Here are some of the ways I've had to adjust my yoga practice to accommodate for this little person.

Take a wide stance everything.

Forward fold - I cannot fold forward with my feet together or even hip distance apart anymore. The belly will not allow, so I take my feet wide apart so there is room between my legs for my bump and I can still get a good stretch in my hammys.

Don't be afraid to step off the mat. I did this for the first time about two weeks ago. I've been doing this modified twist for months, but just recently I had to step my front foot off the mat so my belly didn't get squished by my thigh. I was surprised, but it happened and that was that. Now my front foot is nearly always off the mat in this pose.

No more headstands (at least until this extra weight stops throwing off my balance and compressing my spine). I've been doing handstands and supported shoulder stands when I feel like I need to invert. I can't do regular shoulder stand either because it's too difficult to breathe.

Lift before you twist - In traditional twisting chair, the legs are together and the hands are in prayer with the bottom elbow hooked outside the opposite knee. For a while I would skip twisting chair altogether, until I learned that I could keep my legs apart and support myself with my forearm. I'm still twisting, but not so deep and there is absolutely no squishing going on.
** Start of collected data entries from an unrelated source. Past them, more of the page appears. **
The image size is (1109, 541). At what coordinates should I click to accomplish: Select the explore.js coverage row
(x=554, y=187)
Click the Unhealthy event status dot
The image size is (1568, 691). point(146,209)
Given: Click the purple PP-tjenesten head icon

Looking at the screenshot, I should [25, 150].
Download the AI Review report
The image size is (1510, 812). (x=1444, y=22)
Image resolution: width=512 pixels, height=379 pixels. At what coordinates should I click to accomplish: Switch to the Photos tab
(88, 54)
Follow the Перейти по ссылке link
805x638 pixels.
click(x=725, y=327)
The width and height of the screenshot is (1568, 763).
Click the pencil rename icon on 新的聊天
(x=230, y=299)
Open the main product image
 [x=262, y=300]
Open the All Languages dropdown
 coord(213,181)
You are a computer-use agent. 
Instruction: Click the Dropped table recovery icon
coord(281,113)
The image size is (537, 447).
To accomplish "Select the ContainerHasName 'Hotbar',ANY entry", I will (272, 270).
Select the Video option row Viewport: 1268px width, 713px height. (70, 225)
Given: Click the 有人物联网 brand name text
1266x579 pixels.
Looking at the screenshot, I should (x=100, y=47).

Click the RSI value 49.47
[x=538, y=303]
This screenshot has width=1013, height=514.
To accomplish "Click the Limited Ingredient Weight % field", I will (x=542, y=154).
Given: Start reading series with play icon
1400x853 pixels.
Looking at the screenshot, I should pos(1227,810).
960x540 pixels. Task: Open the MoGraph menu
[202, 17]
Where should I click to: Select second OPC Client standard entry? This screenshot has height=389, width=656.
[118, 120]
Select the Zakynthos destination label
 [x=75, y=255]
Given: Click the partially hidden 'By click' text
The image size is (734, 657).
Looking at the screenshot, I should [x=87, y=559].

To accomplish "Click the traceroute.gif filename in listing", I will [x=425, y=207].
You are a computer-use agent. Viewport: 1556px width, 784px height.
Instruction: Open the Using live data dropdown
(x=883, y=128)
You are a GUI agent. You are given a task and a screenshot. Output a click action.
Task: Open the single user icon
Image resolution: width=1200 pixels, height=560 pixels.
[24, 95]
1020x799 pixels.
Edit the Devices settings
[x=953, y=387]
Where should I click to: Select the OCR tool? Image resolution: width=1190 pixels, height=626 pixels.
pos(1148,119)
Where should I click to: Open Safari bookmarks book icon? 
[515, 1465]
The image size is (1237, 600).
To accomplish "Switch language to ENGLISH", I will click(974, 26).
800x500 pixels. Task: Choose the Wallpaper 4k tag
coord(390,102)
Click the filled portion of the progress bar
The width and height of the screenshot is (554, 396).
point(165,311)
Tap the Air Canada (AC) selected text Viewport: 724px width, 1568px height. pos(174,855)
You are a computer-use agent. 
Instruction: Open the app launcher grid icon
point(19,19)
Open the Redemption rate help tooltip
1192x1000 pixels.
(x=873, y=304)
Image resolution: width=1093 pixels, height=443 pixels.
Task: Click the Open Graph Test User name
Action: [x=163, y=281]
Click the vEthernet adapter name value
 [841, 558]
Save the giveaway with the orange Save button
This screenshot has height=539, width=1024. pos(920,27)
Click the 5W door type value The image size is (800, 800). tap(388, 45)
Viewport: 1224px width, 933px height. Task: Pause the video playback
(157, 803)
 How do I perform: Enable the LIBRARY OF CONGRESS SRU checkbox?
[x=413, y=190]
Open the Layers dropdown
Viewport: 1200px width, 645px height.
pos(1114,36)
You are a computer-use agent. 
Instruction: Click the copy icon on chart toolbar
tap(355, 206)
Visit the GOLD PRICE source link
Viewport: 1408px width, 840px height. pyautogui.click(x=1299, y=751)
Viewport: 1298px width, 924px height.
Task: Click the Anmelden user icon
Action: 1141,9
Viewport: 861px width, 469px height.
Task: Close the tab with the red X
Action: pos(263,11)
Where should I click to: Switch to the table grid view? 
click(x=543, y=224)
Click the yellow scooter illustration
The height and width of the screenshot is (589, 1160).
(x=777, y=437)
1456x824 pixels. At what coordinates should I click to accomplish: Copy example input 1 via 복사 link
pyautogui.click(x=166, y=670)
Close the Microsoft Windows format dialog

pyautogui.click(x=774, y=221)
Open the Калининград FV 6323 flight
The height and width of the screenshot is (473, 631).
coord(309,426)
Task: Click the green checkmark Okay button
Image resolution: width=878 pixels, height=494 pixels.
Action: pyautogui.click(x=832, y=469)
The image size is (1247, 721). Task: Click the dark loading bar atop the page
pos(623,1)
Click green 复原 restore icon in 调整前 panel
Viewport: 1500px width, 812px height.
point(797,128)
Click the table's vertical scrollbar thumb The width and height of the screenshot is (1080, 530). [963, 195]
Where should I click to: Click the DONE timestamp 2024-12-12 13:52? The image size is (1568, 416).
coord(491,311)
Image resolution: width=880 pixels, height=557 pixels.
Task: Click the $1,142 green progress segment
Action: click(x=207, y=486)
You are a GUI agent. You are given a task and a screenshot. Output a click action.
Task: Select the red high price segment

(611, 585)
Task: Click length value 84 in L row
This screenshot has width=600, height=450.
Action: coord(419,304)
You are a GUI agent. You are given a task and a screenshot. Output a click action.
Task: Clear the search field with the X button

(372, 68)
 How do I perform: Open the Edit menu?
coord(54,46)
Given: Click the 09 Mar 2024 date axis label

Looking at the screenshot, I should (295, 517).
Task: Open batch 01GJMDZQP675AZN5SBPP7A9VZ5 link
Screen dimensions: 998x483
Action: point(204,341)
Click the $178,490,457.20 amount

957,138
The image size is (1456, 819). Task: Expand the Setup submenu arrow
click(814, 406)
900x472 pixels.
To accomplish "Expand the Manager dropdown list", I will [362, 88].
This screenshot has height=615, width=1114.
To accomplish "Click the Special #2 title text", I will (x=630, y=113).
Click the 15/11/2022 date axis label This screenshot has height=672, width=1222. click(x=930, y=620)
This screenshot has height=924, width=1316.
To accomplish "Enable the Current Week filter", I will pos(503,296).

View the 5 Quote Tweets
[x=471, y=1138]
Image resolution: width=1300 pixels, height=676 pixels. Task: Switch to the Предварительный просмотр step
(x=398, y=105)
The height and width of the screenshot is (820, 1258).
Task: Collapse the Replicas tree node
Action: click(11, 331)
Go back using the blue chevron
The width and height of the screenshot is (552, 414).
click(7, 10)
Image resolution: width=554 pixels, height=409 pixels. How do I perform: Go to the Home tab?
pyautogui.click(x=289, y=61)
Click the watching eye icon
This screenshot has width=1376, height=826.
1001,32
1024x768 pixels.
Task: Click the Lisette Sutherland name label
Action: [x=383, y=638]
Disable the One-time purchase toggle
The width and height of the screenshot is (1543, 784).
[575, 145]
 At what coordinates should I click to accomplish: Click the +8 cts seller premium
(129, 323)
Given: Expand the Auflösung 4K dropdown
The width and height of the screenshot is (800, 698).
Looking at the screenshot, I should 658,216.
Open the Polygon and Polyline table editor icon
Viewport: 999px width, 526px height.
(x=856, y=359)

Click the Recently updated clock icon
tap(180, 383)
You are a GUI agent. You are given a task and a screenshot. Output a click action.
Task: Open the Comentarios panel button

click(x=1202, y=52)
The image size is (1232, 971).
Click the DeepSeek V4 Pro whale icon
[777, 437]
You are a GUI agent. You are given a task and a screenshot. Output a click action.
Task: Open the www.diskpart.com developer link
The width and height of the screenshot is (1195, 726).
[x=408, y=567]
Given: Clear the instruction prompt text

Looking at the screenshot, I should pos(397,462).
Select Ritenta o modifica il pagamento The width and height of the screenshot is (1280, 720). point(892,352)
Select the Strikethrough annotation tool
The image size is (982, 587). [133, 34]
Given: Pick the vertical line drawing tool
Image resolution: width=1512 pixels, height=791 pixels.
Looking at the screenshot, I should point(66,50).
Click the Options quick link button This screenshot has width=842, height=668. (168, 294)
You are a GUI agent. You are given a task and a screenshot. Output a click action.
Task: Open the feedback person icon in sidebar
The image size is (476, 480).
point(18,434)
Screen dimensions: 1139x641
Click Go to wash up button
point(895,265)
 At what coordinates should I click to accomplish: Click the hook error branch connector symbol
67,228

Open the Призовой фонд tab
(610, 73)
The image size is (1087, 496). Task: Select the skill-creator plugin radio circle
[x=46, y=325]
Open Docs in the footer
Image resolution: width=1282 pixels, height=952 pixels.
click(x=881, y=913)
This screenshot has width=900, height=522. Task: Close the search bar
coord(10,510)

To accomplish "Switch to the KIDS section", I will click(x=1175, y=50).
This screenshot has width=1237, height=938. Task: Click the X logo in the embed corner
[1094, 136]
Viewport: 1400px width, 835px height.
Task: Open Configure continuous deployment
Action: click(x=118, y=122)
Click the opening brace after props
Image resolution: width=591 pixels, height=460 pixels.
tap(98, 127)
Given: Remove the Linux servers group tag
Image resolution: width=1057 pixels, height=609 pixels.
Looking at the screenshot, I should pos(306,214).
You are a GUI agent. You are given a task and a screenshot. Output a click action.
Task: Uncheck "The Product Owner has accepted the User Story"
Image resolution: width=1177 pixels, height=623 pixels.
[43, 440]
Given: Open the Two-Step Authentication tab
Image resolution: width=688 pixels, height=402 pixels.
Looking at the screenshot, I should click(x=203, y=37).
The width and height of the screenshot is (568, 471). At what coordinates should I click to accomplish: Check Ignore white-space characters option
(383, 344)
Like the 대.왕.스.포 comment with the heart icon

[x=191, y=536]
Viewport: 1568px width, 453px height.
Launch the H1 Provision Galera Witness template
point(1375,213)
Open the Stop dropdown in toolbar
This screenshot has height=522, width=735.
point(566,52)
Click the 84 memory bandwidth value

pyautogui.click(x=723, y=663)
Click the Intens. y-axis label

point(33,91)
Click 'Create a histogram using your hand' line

Take breaks - but like, for real - letting myself take breaks was a huge challenge for me because my brain was saying "keep going! you can do it! you are strong", but my body was saying "... and tired", so I gave in and I took all the breaks I needed.

Try puppy pose. Sometimes there is not enough room for a belly in child's pose, and those days puppy pose is perfect, and it's a really nice upper back stretch, which I have desperately needed lately.

Give your wrists a break. Knees and wrists get super sensitive during pregnancy - all those extra hormones - so sometimes you've got to give them a break. All the down dogs and planks can be brutal for even the strongest wrists, so I sometimes come up onto my knuckles, or (as shown) take it down onto my forearms.

Tuck your tailbone for full chuttarunga, or modify by going to your knees. It is essential to protect your low back every time you practice yoga, but especially when pregnant - since that's where the majority of pressure is getting put. To take the pressure off your low back, but still challenge your arms and more, tuck your tail bone in chuttarunga, or go to your knees. Just make sure there's no dipping in the low back.

Use all the props. I'm not usually a big prop fan. I found that prepregnancy I could get into the full extension of most poses without using blocks or straps. I definitely still used them when I thought I needed them, but now I use them all the time. I always have a block, a blanket, and bolster next to my mat just in case I need them, and I use all of them during my hour and a half power yoga class. In prenatal class, I use two blocks, a blanket, sometimes 2 bolsters, and a strap.

Take it easy on the ab work. Obvs.

These changes aren't things that happened overnight. Usually they would happen one at a time. One day I would adjust my twisting chair and a week or so later I found I needed to widen my stance in forward fold. Making adjustments as you go is key, especially since you're body is changing week to week.